TEXT EXTRACT →

Every State, wherein slavery now exists,
which shall abolish the same therein, at any time, or times,
before the first day of January, in the year of our Lord one
thousand and nine hundred, shall receive compensation from
the United States as follows, to wit:
The President of the United States shall
deliver to every such State, bonds of the United States, bearing
interest at the rate of --- per cent, per annum, to an amount
equal to the aggregate sum of for each slave shown to have
been therein, by the eig[h]th census of the United States,
said bonds to be delivered to such State by instalments, or
in one parcel, at the completion of the abolishment, accordingly
as the same shall have been gradual, or at one time, within
such State; and interest shall begin to run upon any such
bond, only from the proper time of its delivery as aforesaid.
Any State having received bonds as aforesaid, and afterwards
reintroducing or tolerating slavery therein, shall refund
to the United States the bonds so received, or the value thereof,
and all interest paid thereon.
Article ---.
All slaves who shall have enjoyed actual
freedom by the chances of the war, at any time before the
end of the rebellion, shall be forever free; but all owners
of such, who shall not have been disloyal, shall be compensated
for them, at the same rates as is provided for States adopting
abolishment of slavery, but in such way, that no slave shall
be twice accounted for.
Article ---.
Congress may appropriate money, and otherwise
provide, for colonizing free colored persons, with their own
consent, at any place or places without the United States.''
I beg indulgence to discuss these proposed
articles at some length. Without slavery the rebellion could
never have existed; without slavery it could not continue.
Among the friends of the Union there is great
diversity, of sentiment, and of policy, in regard to slavery,
and the African race amongst us. Some would perpetuate slavery;
some would abolish it suddenly, and without compensation; some
would abolish it gradually, and with compensation; some would
remove the freed people from us, and some would retain them
with us; and there are yet other minor diversities. Because
of these diversities, we waste much strength in struggles among
ourselves. By mutual concession we should harmonize, and act
together. This would be compromise; but it would be compromise
among the friends, and not with the enemies of the Union. These
articles are intended to embody a plan of such mutual concessions.

Data for locating visible targets →
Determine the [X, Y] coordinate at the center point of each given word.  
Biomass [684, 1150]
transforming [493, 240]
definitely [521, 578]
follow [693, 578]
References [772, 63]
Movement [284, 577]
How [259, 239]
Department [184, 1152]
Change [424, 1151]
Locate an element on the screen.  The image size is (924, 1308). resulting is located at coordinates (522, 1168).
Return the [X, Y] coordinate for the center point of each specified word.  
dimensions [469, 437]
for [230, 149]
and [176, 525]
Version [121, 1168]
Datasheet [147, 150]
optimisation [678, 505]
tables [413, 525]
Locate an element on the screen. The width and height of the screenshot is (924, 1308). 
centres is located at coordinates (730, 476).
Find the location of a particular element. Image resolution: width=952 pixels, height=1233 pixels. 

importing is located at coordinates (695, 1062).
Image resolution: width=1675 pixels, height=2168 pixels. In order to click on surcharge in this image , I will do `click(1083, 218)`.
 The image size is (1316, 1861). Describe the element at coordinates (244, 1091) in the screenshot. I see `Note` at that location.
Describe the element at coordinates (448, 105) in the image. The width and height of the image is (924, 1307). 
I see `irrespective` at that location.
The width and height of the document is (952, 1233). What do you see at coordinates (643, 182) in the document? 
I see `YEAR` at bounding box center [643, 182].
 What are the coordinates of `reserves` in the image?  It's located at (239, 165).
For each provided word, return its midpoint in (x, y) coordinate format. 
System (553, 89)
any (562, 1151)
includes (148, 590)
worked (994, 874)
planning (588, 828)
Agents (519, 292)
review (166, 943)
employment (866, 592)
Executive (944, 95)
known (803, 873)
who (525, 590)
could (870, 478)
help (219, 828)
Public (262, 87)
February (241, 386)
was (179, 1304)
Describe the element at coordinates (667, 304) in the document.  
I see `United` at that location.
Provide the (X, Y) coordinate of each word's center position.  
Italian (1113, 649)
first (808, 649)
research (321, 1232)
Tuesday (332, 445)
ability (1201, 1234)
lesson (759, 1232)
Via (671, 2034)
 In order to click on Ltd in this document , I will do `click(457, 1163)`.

REQUEST → Reproduce word for word the part of the passage on compensated abolition that opens with the words "Any State having" and closes with "interest paid thereon.". The material is not needed for this work.

EXERCISE RESULT →
Any State having received bonds as aforesaid, and afterwards
reintroducing or tolerating slavery therein, shall refund
to the United States the bonds so received, or the value thereof,
and all interest paid thereon.